Andrew Bell, Chief Executive, Witan Investment Trust said:  “The fall in the oil price is a shot in the arm for oil consuming economies, despite the so far rather sulky response of equity markets. Negative reactions have focused on three themes: that the speed of the fall creates a major shock for the oil producers, who will be forced to cut investment rapidly; this is true for that sector but there are more winners than losers in most economies. Secondly, that falling world demand is the possible cause so we should be worrying about recession; in our assessment increasing (shale) oil production has contributed more to the oversupply, even though demand has grown by less than forecast. So the lower price does not seem to be a forecast of recession as it was in 2008. And thirdly, that lower oil prices will push inflation rates lower or into negative territory, increasing worries about deflation. Lower inflation due to falling costs rather than collapsing growth counts as “good deflation” in our book. Reversing the argument, would higher oil prices accompanied by higher inflation rates really be better?

“Relative to where we were a few months ago the growth outlook has improved as a result of the halving in the oil price despite the equity markets’ grudging reaction to the windfall. The fall in oil prices is a major benefit for much of Asia (including Japan) which is a big importer of oil. Another key beneficiary is consumer spending beneficiaries in developed economies, where the reduction in unavoidable spending on fuel and energy will free up income for other uses. Finally, sectors which are highly energy intensive (such as cement or mining) and where hydrocarbon operating costs are significant (e.g. autos, trucks and transportation companies) will all enjoy some margin relief from such a large fall in prices, although it may take some months before analysts’ earnings estimates fully adjust.
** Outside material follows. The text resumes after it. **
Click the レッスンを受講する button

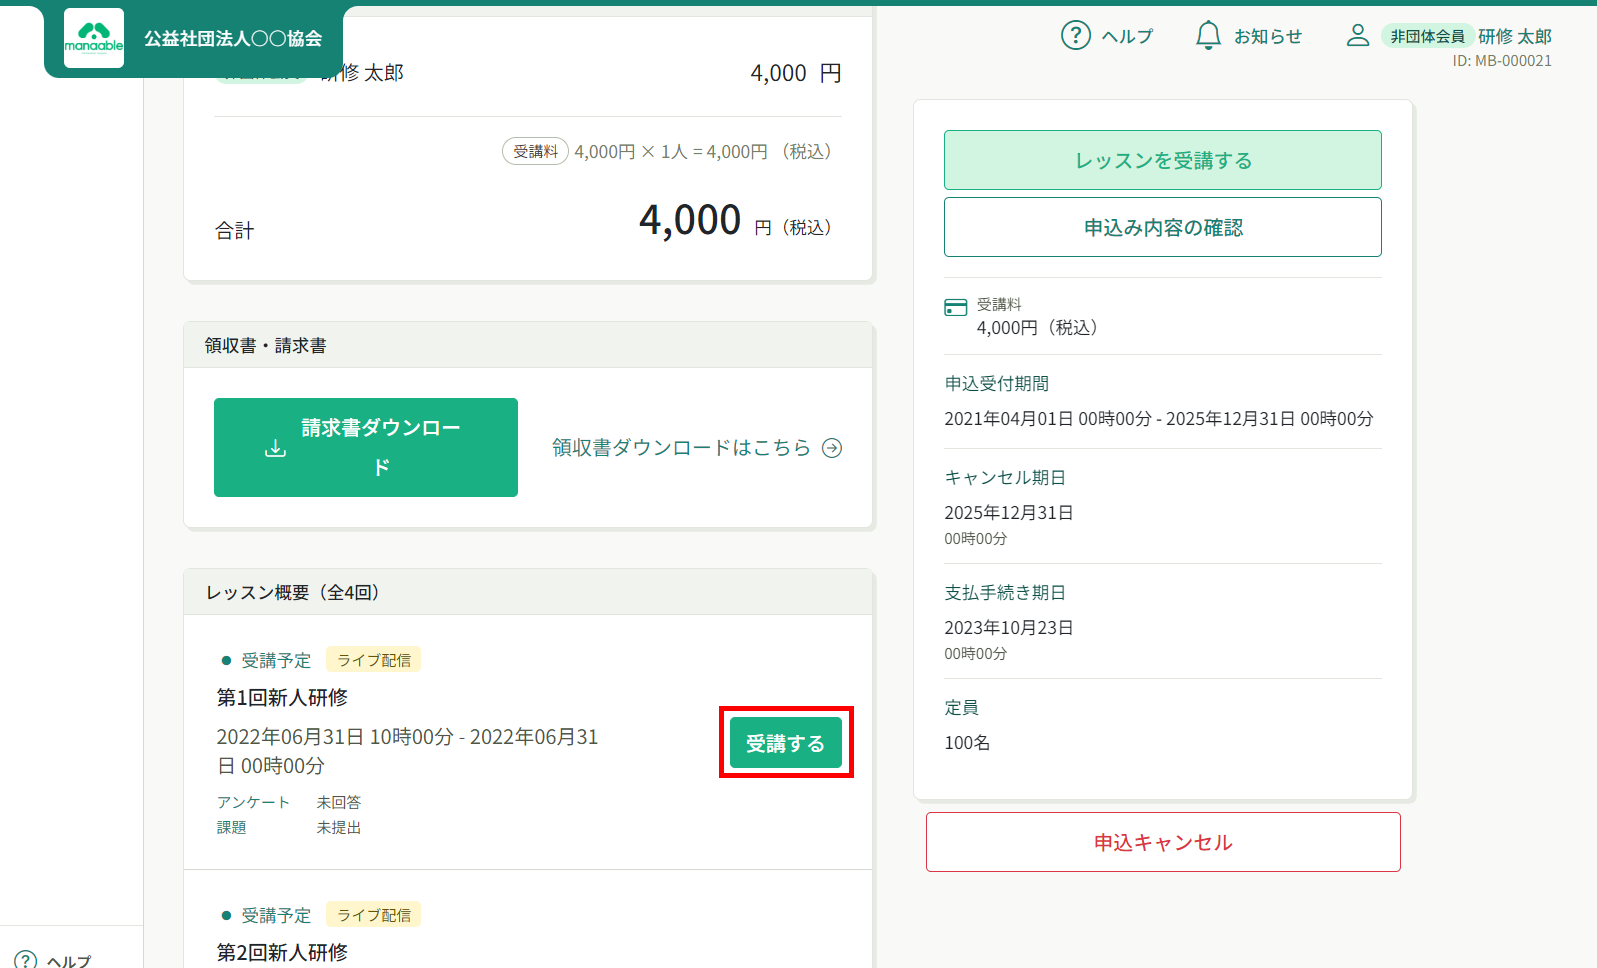click(x=1162, y=160)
Selectivity is important, since other factors impinge on the different sectors and the world remains in a subdued growth phase that will not float all boats.”

Global Emerging Markets: why it’s important not to generalise

John Lo, Portfolio Manager of Fidelity Asian Values PLC said: “Overall, the impact of the lower oil price is beneficial. Consumers and companies the world over get cheaper transport, power, raw materials and heating. Countries that import oil have a huge benefit to their terms of trade, and also a fiscal benefit if they are subsidising oil prices to the consumer. However, it’s not all good news as this could result in increased volatility and geopolitical risk. The polarisation of performance between markets which are net importers of oil and those which are net exporters is likely to continue. There is a real need not to generalise about global emerging markets, but to distinguish between good ones and less good ones. I would have a strong preference for investing in emerging markets which are reforming (to develop stronger domestic demand) and which have a tailwind from weaker commodity prices. Generally Asian emerging markets such as China, India and Indonesia fall into this category.

Positive for Europe

Stephen Macklow-Smith, Manager, JPMorgan European Investment Trust said:  “The fall in the oil price recently has caused a lot of volatility in asset prices, but its impact on demand will be deeply beneficial because it amounts to a reduction in input costs and a dividend to consumers. We have seen that the headline rate of European inflation has dipped into negative territory but this is not the type of pernicious deflation that destroys confidence and encourages consumers to defer purchases, rather it alleviates pressure on real incomes. Falling oil prices help airlines and distribution companies by lowering input costs. They help automotives who benefit from the marginally lower cost of buying a car and cheaper fuel; they benefit a wide variety of consumer sectors such as retail that will see higher demand from consumers enjoying higher real incomes. It is true that the energy sector, including those companies who supply energy giants with capital equipment, will struggle. Certain countries such as Norway will also be negatively affected, but on balance this is a shot in the arm for the European economy which will help to heal confidence.”